最新アップデートでも性能は改善せず、むしろ一部環境では性能低下も
AMD幹部は「ひどい製品」と酷評、Ryzen 7 9800X3Dの品薄は予想以上の需要が原因と説明
IntelがArrow Lakeの性能問題を解決するとして提供した修正プログラムが、期待された効果を上げていないことが判明した。Tom’s Hardwareの詳細なテストによると、むしろ一部の環境では性能が低下する事態も確認されている。
期待外れの修正内容
IntelはCES 2025で、最大25%の性能向上を謳う修正プログラムを発表。しかし、この数字は極めて限定的な条件下でのものであり、実際のゲーム環境での性能向上はほとんど見られないことが明らかになった。
テスト結果の詳細
- ASUSマザーボード:修正後に約3%の性能低下
- MSIマザーボード:3.7%の性能向上も、未修正のASUS環境より1.9%低い性能
- 前世代のCore i9-14900Kとの差は更に拡大
特筆すべきは、Windows更新による恩恵を最も受けたのが前世代の14900Kだったという点だ。これにより、Arrow Lakeと前世代との性能差は更に広がることとなった。
AMDの反応と市場への影響
この状況について、AMDの幹部Frank Azor氏は「競合が酷い製品を作ったことで、我々の予想以上に需要が高まった」と述べている。実際、ゲーミング性能ではRyzen 7 9800X3DがArrow Lakeに対して約40%もの大きなリードを保持している。
性能比較の実態
- Ryzen 9 9950X:修正後のCore Ultra 9 285Kより6.5%高速
- Ryzen 7 9800X3D:約40%の性能優位を維持
- Core i9-14900K:Windows更新により7%の性能向上、285Kとの差は14%に拡大
問題の本質
Intelの修正は、以下のような問題を抱えている
- 特定の環境でのみ効果を発揮
- 基本的な性能問題は未解決
- マーケティング主張との大きな乖離
- 競合や前世代モデルとの差が拡大
市場への影響
この状況は、ハイエンドゲーミングCPU市場でのAMDの優位性を更に強固なものとしている。AMDによると、9800X3Dの供給不足は予想を大きく上回る需要によるもので、生産能力の増強を進めているという。
まとめ
Intelの修正は、マーケティング上の主張を裏付けるには程遠い結果となった。
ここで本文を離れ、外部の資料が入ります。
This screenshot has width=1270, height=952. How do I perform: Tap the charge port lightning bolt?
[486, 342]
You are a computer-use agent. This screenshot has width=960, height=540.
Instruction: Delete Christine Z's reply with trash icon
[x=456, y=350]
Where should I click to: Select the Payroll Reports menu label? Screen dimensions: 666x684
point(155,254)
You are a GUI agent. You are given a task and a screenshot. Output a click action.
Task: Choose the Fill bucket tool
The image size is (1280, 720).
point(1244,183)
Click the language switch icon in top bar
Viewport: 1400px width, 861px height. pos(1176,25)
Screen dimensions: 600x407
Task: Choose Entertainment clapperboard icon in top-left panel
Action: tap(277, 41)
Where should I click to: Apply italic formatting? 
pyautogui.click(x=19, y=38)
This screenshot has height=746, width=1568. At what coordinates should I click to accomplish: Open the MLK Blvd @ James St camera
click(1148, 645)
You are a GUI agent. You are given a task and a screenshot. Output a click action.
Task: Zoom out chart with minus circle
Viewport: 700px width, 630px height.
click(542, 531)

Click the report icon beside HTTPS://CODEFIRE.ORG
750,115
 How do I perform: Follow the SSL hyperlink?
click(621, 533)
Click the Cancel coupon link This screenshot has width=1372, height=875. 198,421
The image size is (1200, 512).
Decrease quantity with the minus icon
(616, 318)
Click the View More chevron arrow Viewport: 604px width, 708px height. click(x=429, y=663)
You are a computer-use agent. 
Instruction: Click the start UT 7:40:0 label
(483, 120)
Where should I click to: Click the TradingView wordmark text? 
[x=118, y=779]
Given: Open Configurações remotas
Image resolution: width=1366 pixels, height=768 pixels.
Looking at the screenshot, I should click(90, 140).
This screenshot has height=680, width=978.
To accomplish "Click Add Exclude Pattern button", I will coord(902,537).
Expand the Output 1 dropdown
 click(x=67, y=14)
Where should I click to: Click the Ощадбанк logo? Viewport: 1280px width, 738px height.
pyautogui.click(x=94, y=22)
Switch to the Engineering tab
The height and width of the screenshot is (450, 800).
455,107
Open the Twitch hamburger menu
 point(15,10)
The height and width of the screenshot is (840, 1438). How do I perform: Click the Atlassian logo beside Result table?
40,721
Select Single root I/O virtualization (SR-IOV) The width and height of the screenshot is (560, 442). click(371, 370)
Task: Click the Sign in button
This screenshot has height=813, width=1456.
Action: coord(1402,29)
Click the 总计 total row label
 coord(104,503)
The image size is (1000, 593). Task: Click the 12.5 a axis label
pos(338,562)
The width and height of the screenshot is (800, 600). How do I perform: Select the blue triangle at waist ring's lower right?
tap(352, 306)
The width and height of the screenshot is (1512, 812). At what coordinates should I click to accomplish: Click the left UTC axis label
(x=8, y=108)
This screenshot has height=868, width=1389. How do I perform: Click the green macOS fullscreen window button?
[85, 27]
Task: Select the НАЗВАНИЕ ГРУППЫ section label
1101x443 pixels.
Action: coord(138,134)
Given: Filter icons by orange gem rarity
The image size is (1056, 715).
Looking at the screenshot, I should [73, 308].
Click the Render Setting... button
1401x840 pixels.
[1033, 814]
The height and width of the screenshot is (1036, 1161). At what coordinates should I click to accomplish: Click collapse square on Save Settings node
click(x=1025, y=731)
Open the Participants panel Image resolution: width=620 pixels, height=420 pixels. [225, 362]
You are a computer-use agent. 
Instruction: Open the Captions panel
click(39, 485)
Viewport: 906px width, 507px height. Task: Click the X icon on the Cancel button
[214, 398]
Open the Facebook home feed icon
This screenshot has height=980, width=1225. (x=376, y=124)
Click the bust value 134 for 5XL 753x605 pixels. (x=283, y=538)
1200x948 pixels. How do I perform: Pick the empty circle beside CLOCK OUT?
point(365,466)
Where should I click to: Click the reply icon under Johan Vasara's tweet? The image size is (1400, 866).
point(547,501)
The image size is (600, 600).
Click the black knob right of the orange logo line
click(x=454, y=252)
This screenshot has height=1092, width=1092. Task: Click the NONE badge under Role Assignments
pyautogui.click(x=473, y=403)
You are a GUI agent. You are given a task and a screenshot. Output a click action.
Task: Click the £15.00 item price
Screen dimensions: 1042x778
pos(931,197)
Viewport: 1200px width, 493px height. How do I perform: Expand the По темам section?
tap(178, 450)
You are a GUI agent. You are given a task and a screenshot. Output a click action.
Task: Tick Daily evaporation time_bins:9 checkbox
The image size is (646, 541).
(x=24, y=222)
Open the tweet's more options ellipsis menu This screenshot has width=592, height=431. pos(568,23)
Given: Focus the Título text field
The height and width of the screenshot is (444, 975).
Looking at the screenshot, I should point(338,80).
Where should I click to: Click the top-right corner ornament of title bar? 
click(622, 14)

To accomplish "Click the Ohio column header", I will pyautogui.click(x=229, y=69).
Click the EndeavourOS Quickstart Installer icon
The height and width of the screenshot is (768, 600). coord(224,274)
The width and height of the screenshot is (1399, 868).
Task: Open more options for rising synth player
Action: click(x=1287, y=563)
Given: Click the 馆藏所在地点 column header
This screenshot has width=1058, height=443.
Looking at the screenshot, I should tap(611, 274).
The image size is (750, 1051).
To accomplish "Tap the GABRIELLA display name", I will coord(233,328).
むしろ、Windows更新による恩恵を前世代モデルの方が大きく受けたことで、世代間の性能差が更に広がるという皮肉な結果となっている。
ゲーミング用途では、Arrow Lakeは前世代の14900Kにも及ばず、AMDのX3Dモデルには大きく引き離されている状況が続いている。2025年のゲーミングCPU市場は、引き続きAMDが優位に展開していくことが予想される。
※本記事はTom’s HardwareのテストレポートとAMD幹部の発言に基づいています。
筆者の本音
AMD Zen2の登場以降、Intelの行動には首を傾げざるを得ない状況が続いている。
合法性すら疑わしい誇大広告や提灯レビューには、業界関係者として正直辟易していた。
確かに12世代Coreプロセッサは、久々にAMDと真っ当に戦えた製品だった。しかし、最大142Wでありながらマルチスレッドで圧倒的な性能を見せたRyzen 9 5950Xには、実用性能で及ばずゲーミング性能に関しても3DV-Cascheを搭載したRyzen7 5800X3Dに敗北を喫した。
13世代、14世代に至っては、12世代の設計を基にキャッシュ増量と極限的なクロック向上で力技の対抗を試みた。Ryzen 7000シリーズには一応食らいついたものの、特にCore i9は定格253W(CPU劣化問題発覚以前はデフォルトで電力無制限仕様)という常軌を逸した電力設定で、360mm簡易水冷ですら瞬時に100℃に達するサーマルスロットリング地獄という惨状だった。有識者の間では「ベンチマーク詐欺」と揶揄される始末である。
今回のArrow Lakeでは、ついにIntelのプライドも崩壊。TSMCの最新N3Eプロセスを採用せざるを得なくなったが、それでもAMDのN4Pプロセス製品にすら性能で劣る状況は、もはや設計力の根本的な問題を示唆している。
次世代のAMD Zen 6では、コンシューマ向けでも最大32コアが予想されている。正直なところ、Intelに勝利への道筋は見えない。歴史は繰り返すとはいえ、かつてのIntel帝国の復活は、もはや夢物語なのかもしれない。